§ Requirement:
Lines in the listing below containing the string "computer" are to be identified and copied.

§ Material shown:
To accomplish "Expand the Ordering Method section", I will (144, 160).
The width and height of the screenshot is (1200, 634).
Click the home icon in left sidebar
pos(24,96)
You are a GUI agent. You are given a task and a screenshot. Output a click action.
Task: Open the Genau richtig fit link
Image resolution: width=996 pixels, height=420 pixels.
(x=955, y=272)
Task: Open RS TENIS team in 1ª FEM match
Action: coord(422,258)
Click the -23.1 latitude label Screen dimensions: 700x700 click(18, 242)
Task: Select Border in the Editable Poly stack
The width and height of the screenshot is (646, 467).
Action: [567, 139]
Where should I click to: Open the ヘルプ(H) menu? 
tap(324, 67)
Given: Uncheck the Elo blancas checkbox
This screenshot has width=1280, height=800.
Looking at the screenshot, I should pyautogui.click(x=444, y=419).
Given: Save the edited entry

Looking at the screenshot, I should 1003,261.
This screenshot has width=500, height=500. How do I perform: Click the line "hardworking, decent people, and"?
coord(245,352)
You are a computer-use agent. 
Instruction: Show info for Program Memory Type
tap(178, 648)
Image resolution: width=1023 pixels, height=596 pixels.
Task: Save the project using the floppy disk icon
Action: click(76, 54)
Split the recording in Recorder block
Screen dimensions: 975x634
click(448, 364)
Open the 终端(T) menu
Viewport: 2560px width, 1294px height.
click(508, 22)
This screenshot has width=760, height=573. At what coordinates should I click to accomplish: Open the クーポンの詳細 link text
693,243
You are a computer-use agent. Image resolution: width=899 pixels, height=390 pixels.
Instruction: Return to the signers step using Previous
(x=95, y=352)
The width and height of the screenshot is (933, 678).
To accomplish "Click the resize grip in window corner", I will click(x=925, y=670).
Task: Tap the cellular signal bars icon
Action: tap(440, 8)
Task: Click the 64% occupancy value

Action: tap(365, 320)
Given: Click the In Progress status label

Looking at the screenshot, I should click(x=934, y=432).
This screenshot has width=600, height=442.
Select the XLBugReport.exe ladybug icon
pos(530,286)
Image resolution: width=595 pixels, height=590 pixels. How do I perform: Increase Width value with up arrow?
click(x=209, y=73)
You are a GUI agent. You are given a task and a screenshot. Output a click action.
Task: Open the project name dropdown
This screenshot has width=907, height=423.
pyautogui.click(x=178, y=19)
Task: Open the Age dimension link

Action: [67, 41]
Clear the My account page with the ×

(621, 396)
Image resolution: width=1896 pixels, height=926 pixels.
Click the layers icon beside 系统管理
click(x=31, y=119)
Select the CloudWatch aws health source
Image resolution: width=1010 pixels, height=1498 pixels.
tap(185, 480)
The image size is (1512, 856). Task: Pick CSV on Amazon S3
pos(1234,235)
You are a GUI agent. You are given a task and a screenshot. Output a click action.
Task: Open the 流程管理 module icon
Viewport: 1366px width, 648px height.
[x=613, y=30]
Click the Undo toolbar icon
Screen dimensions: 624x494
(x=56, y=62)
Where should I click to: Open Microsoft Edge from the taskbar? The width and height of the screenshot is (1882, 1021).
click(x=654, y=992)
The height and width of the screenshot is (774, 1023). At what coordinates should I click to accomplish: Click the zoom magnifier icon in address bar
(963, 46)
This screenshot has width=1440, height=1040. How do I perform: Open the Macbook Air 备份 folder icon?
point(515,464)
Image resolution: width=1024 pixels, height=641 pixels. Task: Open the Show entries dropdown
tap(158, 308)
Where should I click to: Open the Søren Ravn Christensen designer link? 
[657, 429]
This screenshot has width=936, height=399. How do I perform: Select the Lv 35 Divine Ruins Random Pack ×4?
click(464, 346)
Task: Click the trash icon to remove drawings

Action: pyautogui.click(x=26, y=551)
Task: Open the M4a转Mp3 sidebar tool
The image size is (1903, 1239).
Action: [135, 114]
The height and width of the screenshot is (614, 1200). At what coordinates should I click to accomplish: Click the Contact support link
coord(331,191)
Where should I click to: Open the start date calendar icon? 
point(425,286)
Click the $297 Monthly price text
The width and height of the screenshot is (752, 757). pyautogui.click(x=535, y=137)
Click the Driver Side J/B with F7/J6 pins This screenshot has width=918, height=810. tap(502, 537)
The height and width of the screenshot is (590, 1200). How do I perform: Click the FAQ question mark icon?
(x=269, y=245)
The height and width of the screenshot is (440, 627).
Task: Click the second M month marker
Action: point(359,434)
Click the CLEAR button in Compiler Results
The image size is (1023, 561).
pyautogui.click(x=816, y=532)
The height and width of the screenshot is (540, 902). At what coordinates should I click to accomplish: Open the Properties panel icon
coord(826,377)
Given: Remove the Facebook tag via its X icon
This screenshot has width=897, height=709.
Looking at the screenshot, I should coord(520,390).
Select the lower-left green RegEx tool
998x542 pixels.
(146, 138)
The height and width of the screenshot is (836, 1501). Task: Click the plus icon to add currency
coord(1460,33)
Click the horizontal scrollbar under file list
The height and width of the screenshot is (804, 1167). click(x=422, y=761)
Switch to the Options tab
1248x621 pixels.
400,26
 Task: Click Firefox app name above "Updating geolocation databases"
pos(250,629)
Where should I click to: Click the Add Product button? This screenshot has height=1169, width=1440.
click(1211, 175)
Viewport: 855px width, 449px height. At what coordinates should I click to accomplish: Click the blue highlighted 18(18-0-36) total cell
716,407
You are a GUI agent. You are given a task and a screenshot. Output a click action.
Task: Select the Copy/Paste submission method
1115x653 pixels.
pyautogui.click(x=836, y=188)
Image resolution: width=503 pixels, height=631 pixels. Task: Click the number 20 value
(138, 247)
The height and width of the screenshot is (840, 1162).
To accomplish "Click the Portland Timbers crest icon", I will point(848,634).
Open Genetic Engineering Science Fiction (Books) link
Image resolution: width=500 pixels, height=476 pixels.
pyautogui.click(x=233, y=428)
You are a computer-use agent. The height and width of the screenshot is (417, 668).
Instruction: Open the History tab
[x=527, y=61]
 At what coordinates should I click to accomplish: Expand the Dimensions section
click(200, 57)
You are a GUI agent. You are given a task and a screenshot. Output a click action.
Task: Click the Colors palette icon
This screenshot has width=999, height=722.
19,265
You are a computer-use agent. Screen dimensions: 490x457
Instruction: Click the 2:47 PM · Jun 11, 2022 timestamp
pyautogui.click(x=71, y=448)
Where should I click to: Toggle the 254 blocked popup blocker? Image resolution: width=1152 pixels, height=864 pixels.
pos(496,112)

§ Reply:
You are a computer-use agent. 
You are a computer-use agent. Image resolution: width=899 pixels, height=390 pixels.
You are a computer-use agent. The height and width of the screenshot is (417, 668).
You are a computer-use agent. Screen dimensions: 490x457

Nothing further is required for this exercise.